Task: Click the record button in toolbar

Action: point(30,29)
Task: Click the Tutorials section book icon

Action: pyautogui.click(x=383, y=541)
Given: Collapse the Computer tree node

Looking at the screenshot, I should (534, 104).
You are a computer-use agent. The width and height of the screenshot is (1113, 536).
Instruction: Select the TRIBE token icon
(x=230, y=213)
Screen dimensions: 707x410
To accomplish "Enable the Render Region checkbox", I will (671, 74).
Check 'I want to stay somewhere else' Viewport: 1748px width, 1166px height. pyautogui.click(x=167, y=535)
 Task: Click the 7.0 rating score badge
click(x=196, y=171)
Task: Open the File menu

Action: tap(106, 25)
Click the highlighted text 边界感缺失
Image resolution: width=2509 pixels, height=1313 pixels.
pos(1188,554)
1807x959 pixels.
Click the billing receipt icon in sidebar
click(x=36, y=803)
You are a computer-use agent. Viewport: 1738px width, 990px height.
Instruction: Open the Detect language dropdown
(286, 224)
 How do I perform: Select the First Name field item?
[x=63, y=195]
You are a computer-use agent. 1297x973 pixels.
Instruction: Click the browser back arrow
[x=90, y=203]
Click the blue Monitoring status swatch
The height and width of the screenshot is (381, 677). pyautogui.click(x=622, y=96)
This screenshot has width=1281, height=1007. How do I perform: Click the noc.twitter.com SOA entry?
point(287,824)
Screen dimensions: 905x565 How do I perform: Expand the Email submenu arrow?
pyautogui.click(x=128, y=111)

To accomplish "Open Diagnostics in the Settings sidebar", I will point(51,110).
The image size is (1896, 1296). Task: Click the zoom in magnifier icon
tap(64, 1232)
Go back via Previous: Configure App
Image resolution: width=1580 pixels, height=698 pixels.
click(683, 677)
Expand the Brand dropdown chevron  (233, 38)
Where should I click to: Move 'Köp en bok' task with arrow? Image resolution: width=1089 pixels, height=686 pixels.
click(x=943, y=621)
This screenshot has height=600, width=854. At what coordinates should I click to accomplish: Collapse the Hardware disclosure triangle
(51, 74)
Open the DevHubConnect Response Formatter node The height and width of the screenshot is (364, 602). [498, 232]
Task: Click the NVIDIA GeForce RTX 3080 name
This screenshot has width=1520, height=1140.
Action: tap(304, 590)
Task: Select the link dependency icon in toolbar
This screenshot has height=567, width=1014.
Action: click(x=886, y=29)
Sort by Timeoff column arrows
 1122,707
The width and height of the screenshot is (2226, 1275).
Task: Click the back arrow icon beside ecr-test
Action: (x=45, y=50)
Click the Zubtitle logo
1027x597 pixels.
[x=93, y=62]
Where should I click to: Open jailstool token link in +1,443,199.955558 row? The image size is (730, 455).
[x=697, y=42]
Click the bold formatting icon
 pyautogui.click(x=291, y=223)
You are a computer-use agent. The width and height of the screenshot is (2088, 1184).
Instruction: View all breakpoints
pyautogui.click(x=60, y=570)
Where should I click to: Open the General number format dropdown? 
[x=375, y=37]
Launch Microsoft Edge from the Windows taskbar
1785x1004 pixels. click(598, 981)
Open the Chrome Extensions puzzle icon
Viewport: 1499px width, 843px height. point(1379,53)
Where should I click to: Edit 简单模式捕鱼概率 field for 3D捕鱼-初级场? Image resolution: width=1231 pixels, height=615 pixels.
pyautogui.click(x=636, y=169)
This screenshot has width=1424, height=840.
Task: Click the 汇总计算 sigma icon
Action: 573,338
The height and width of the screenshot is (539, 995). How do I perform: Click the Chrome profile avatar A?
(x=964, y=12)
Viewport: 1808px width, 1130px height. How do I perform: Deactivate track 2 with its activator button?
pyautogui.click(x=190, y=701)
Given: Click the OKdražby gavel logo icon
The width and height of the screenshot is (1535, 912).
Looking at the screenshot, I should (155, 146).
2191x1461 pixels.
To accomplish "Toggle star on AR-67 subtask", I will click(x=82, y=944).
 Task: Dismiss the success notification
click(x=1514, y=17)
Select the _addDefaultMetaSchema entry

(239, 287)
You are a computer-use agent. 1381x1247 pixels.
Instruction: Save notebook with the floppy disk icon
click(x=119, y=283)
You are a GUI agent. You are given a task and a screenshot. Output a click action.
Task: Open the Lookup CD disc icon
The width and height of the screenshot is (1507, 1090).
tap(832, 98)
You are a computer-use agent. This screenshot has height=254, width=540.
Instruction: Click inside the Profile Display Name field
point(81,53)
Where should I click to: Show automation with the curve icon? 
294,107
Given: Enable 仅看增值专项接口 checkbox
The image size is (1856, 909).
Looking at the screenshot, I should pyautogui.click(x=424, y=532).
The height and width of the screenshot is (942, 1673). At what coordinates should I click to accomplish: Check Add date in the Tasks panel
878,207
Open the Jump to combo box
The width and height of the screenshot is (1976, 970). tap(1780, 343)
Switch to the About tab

EXERCISE REQUIREMENTS: Write down how many lines in this listing contain the word "will"; the number is the whole answer.

WRITTEN SOLUTION: 3